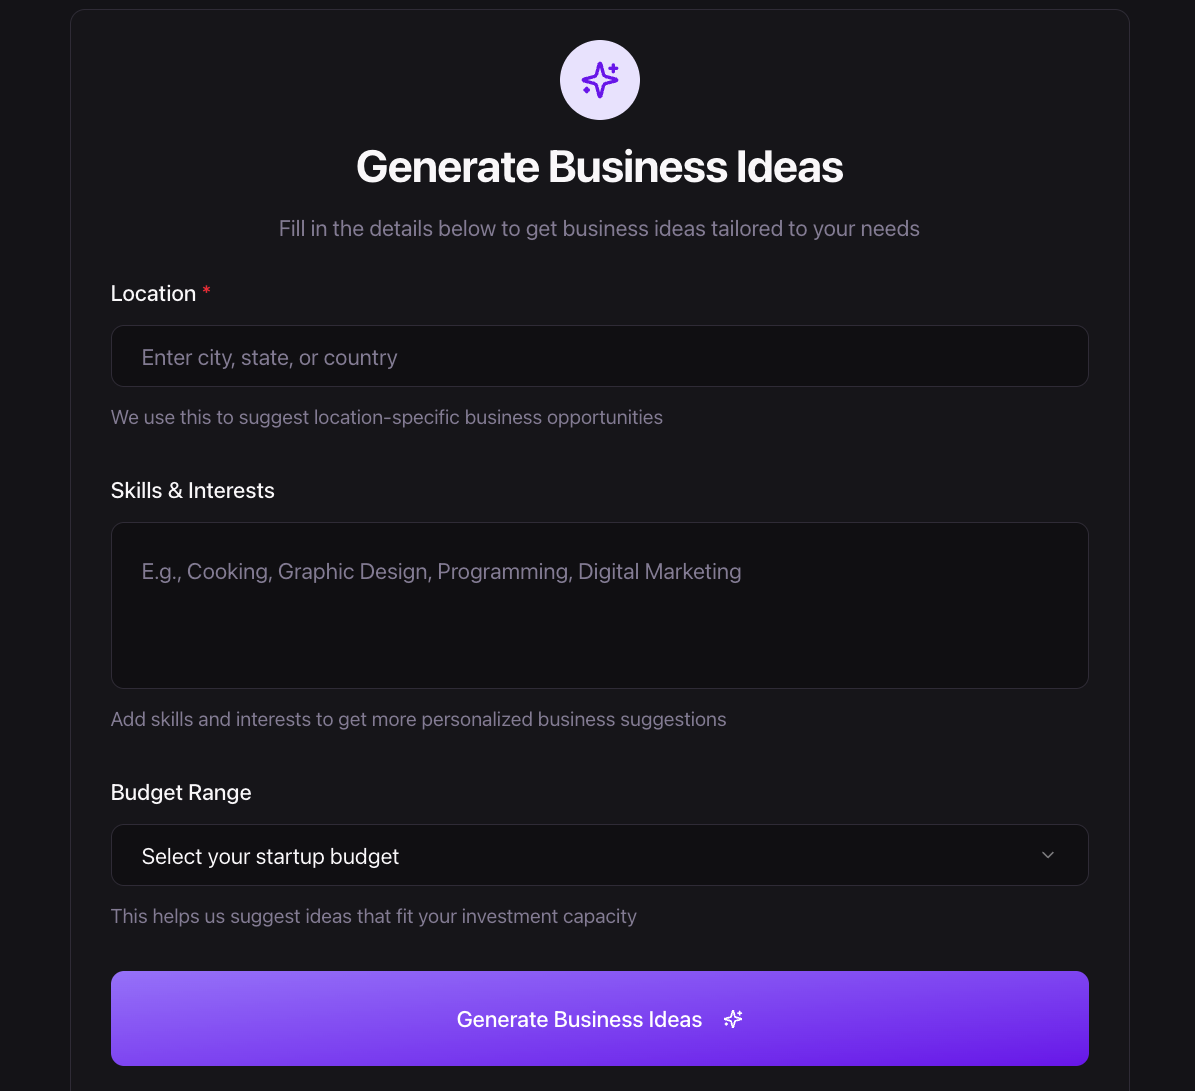Click the red asterisk next to Location
The width and height of the screenshot is (1195, 1091).
(206, 291)
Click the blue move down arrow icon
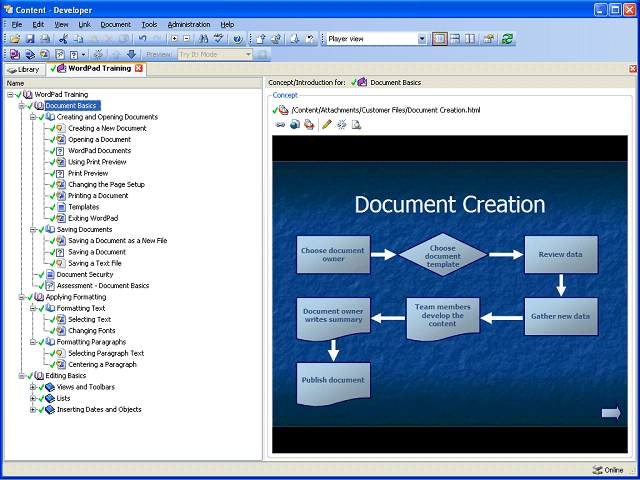640x480 pixels. [131, 54]
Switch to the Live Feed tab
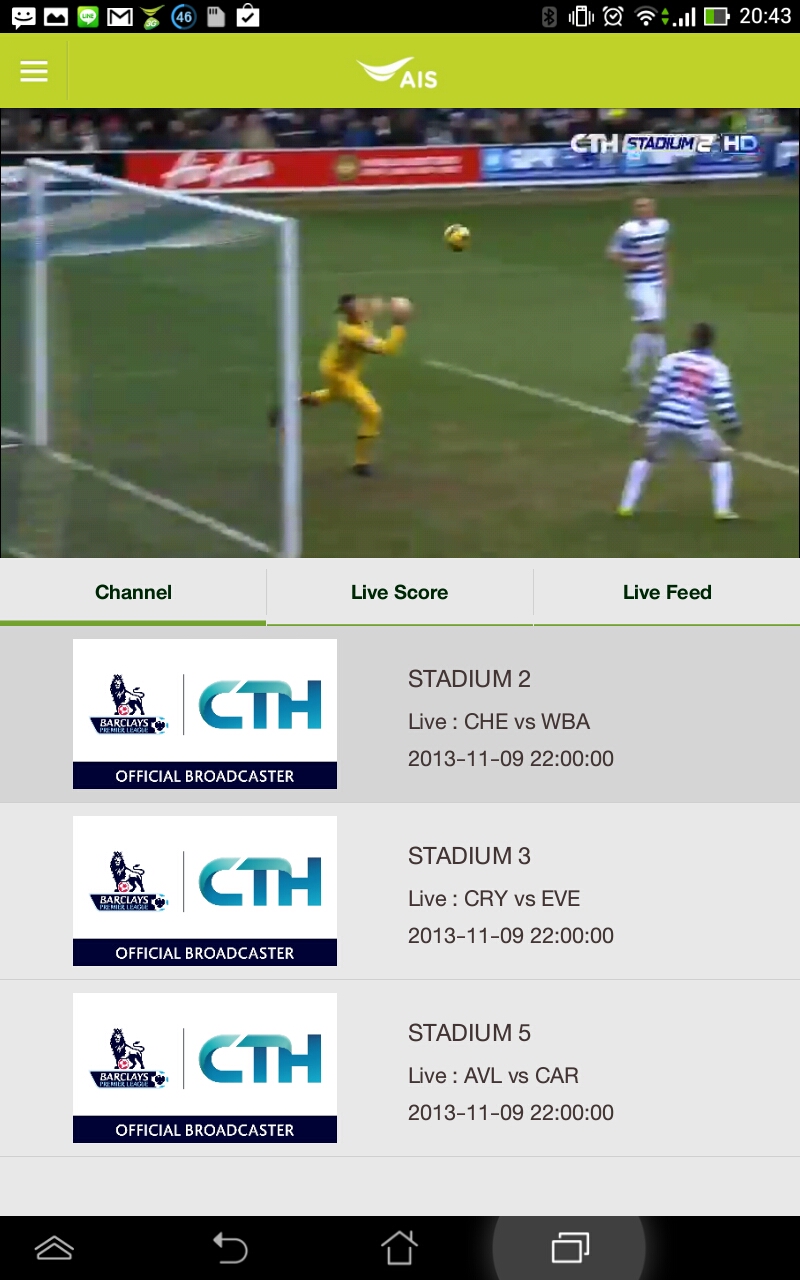The image size is (800, 1280). 667,592
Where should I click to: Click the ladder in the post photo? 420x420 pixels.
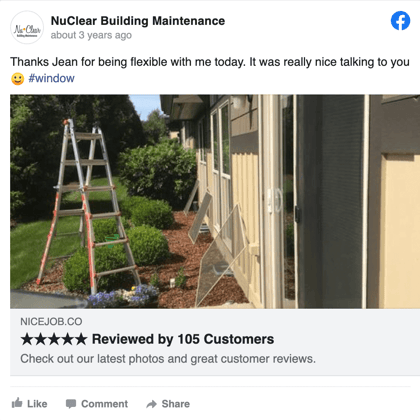coord(88,206)
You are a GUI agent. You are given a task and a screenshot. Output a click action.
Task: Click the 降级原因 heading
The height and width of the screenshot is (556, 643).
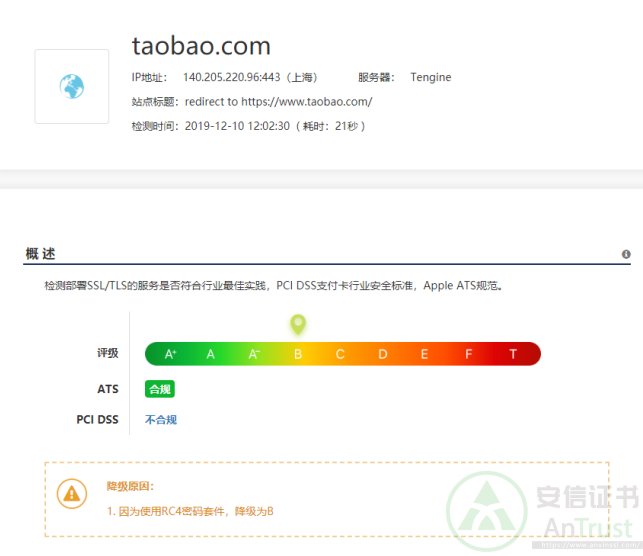coord(130,486)
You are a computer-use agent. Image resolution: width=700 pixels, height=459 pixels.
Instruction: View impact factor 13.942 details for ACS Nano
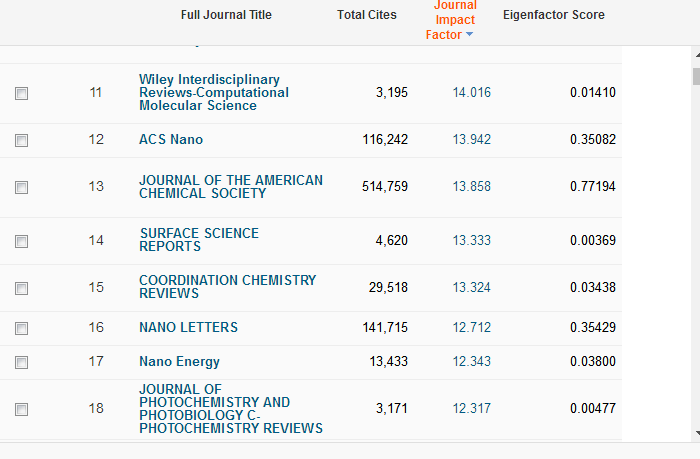click(x=471, y=140)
▬▬▬▬▬▬
What this task involves: The lines above that hold the string "agent" are to be located and copied.

Expected output:
You are a GUI agent. You are given a task and a screenshot. Output a click action.
You are a computer-use agent. Image resolution: width=700 pixels, height=459 pixels.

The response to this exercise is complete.